--- START OF INPUT MATERIAL ---

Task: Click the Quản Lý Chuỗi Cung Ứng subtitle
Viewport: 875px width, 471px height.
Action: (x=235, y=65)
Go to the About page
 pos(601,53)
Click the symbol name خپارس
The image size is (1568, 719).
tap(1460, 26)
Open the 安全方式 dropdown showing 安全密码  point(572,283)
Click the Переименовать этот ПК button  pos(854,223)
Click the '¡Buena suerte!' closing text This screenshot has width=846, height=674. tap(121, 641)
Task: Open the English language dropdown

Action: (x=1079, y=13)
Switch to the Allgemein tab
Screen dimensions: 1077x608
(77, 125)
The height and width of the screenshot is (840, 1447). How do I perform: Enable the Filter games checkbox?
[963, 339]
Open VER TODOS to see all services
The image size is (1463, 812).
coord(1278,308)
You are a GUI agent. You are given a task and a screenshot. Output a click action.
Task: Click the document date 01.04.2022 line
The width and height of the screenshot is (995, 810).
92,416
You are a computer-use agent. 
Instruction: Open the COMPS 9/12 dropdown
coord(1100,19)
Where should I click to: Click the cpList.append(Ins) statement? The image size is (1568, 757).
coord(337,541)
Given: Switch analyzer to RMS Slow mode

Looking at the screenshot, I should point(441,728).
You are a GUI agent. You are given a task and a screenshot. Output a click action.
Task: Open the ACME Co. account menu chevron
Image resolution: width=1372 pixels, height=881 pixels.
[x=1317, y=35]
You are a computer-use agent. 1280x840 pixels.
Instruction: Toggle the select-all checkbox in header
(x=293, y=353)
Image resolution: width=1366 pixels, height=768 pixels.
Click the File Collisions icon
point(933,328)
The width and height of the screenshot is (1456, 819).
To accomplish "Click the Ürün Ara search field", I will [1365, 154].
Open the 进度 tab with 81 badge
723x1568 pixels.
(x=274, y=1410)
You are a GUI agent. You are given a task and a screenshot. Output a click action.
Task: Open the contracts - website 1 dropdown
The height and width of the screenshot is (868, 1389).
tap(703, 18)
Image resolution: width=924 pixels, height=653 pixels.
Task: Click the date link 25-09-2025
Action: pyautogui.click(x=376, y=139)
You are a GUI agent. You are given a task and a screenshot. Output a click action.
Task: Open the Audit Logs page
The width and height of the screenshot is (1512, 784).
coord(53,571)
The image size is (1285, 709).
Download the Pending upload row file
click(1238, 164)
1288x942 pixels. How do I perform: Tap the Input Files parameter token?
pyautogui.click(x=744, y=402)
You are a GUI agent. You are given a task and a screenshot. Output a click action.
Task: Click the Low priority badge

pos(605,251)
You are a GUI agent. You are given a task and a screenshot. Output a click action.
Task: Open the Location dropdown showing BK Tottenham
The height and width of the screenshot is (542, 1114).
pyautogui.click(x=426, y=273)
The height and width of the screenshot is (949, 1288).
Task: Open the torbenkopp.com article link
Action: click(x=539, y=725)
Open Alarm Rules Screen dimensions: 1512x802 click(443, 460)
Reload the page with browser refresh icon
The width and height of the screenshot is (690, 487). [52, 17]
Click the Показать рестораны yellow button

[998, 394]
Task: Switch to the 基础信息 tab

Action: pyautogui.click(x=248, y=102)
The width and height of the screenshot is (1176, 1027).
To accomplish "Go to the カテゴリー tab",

--- END OF INPUT MATERIAL ---

• PROBLEM REQUIREMENTS: Starting at the first line of the records and ending at the line that contains "coord(53,571)", rewrite those lines as a Markdown table with a Row column for the row number and a Text column for the line, leaving out blank lines.

• SOLUTION:
| Row | Text |
|---|---|
| 1 | Task: Click the Quản Lý Chuỗi Cung Ứng subtitle |
| 2 | Viewport: 875px width, 471px height. |
| 3 | Action: (x=235, y=65) |
| 4 | Go to the About page |
| 5 |  pos(601,53) |
| 6 | Click the symbol name خپارس |
| 7 | The image size is (1568, 719). |
| 8 | tap(1460, 26) |
| 9 | Open the 安全方式 dropdown showing 安全密码  point(572,283) |
| 10 | Click the Переименовать этот ПК button  pos(854,223) |
| 11 | Click the '¡Buena suerte!' closing text This screenshot has width=846, height=674. tap(121, 641) |
| 12 | Task: Open the English language dropdown |
| 13 | Action: (x=1079, y=13) |
| 14 | Switch to the Allgemein tab |
| 15 | Screen dimensions: 1077x608 |
| 16 | (77, 125) |
| 17 | The height and width of the screenshot is (840, 1447). How do I perform: Enable the Filter games checkbox? |
| 18 | [963, 339] |
| 19 | Open VER TODOS to see all services |
| 20 | The image size is (1463, 812). |
| 21 | coord(1278,308) |
| 22 | You are a GUI agent. You are given a task and a screenshot. Output a click action. |
| 23 | Task: Click the document date 01.04.2022 line |
| 24 | The width and height of the screenshot is (995, 810). |
| 25 | 92,416 |
| 26 | You are a computer-use agent.  |
| 27 | Instruction: Open the COMPS 9/12 dropdown |
| 28 | coord(1100,19) |
| 29 | Where should I click to: Click the cpList.append(Ins) statement? The image size is (1568, 757). |
| 30 | coord(337,541) |
| 31 | Given: Switch analyzer to RMS Slow mode |
| 32 | Looking at the screenshot, I should point(441,728). |
| 33 | You are a GUI agent. You are given a task and a screenshot. Output a click action. |
| 34 | Task: Open the ACME Co. account menu chevron |
| 35 | Image resolution: width=1372 pixels, height=881 pixels. |
| 36 | [x=1317, y=35] |
| 37 | You are a computer-use agent. 1280x840 pixels. |
| 38 | Instruction: Toggle the select-all checkbox in header |
| 39 | (x=293, y=353) |
| 40 | Image resolution: width=1366 pixels, height=768 pixels. |
| 41 | Click the File Collisions icon |
| 42 | point(933,328) |
| 43 | The width and height of the screenshot is (1456, 819). |
| 44 | To accomplish "Click the Ürün Ara search field", I will [1365, 154]. |
| 45 | Open the 进度 tab with 81 badge |
| 46 | 723x1568 pixels. |
| 47 | (x=274, y=1410) |
| 48 | You are a GUI agent. You are given a task and a screenshot. Output a click action. |
| 49 | Task: Open the contracts - website 1 dropdown |
| 50 | The height and width of the screenshot is (868, 1389). |
| 51 | tap(703, 18) |
| 52 | Image resolution: width=924 pixels, height=653 pixels. |
| 53 | Task: Click the date link 25-09-2025 |
| 54 | Action: pyautogui.click(x=376, y=139) |
| 55 | You are a GUI agent. You are given a task and a screenshot. Output a click action. |
| 56 | Task: Open the Audit Logs page |
| 57 | The width and height of the screenshot is (1512, 784). |
| 58 | coord(53,571) |